### WHAT YOU NEED TO DO
Count the lines of the listing below where "coordinates" shows up, and please answer with that number only.

### DATA SHOWN
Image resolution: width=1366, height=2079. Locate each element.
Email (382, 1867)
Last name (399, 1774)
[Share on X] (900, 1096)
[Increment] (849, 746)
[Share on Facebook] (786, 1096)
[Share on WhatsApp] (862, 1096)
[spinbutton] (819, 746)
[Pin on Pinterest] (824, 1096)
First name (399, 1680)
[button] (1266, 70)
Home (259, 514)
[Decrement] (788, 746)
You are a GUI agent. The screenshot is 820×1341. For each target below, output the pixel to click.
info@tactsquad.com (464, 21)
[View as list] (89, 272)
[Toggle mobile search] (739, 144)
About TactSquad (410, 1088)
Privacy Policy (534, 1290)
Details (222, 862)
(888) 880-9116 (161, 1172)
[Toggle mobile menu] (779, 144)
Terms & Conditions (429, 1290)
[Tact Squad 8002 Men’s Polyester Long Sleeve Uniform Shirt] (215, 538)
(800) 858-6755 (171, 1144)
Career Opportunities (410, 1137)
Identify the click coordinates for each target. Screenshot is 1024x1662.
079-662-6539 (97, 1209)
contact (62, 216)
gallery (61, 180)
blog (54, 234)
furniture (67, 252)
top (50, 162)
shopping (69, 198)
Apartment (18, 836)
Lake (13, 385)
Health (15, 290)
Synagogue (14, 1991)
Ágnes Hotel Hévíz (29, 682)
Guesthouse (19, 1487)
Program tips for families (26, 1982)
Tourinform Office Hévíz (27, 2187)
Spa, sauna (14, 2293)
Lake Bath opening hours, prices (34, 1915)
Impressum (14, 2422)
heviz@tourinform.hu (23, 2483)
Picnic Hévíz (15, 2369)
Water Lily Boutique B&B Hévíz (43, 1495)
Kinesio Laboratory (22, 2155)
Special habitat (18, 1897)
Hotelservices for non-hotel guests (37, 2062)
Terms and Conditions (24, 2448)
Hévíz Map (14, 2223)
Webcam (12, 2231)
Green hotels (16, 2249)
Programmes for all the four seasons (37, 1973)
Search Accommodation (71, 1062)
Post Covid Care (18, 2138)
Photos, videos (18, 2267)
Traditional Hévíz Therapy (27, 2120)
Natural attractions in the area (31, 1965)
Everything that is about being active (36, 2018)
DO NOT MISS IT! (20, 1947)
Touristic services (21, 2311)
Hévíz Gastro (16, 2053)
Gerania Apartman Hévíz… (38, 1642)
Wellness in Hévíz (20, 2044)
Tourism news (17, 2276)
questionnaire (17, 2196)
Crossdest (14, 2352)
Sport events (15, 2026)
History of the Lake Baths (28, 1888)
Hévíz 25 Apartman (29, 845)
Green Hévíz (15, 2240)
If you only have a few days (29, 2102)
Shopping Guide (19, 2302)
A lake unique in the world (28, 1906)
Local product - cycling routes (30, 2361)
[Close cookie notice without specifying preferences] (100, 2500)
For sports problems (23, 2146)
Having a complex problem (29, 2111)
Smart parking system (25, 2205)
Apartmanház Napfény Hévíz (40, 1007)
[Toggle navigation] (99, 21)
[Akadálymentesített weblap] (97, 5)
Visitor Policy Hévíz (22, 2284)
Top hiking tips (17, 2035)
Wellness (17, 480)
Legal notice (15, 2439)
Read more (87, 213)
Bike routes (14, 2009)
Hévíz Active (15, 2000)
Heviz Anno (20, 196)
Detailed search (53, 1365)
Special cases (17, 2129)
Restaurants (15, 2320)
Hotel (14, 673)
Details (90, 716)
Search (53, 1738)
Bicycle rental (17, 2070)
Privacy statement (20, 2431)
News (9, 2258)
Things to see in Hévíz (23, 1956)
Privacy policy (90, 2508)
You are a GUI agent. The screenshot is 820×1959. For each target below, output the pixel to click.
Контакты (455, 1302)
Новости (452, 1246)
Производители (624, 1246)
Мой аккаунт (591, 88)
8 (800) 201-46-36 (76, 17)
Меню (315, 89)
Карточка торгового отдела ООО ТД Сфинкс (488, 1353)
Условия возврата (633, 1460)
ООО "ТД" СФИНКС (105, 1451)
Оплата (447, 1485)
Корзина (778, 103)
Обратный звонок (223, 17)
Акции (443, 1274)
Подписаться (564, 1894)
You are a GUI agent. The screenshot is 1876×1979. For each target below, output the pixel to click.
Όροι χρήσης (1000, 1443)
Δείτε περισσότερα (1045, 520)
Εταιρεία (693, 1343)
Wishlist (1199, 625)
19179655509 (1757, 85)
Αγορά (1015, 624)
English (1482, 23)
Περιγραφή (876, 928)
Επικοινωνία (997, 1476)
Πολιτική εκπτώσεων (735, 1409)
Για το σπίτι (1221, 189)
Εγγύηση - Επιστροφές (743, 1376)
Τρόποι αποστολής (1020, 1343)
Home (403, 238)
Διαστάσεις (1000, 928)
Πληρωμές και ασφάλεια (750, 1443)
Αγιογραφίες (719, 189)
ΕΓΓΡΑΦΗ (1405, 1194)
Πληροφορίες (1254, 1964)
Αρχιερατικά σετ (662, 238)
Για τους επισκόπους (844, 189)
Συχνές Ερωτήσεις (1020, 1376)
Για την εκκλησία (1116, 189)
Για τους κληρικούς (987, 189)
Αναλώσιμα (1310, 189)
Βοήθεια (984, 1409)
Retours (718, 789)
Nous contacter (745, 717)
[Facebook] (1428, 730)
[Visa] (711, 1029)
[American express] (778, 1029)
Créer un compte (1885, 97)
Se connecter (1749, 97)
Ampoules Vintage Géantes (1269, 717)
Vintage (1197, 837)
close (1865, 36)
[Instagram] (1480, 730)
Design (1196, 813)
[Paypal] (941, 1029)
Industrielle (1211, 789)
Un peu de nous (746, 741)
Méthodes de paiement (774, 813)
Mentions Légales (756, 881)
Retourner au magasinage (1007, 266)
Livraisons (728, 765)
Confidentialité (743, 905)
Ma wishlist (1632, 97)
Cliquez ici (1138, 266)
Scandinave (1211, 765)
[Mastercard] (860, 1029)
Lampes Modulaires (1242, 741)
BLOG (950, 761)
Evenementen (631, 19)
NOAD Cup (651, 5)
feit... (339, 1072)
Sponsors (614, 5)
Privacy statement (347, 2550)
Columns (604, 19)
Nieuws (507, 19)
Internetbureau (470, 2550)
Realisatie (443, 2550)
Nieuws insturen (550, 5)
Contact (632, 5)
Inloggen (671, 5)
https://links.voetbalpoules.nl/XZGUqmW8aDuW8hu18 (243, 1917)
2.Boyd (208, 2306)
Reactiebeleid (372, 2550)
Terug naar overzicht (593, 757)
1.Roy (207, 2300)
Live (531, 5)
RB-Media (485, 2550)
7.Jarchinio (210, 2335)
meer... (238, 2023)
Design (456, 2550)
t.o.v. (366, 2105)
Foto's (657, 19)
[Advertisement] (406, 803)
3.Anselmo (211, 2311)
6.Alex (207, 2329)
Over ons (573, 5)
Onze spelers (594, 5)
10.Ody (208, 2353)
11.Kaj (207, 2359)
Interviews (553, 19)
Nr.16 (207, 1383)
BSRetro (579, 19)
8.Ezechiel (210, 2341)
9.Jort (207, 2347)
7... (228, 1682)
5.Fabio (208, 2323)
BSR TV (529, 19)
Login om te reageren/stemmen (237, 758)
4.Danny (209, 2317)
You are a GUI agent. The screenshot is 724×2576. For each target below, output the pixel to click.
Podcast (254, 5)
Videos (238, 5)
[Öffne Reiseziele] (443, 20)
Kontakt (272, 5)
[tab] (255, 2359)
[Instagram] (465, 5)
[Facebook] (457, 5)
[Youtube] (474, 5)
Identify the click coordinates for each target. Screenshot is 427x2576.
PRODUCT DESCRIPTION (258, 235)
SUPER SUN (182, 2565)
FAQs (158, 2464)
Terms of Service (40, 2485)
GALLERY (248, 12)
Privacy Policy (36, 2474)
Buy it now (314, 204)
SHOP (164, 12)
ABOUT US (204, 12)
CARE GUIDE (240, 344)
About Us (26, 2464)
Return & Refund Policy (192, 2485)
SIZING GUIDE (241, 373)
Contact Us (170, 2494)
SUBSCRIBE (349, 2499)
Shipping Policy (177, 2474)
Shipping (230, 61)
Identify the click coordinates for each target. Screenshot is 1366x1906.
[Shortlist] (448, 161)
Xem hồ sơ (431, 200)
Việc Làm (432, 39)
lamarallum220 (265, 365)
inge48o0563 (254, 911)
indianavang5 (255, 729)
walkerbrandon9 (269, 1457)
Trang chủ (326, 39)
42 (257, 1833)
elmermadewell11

### FINAL ANSWER
3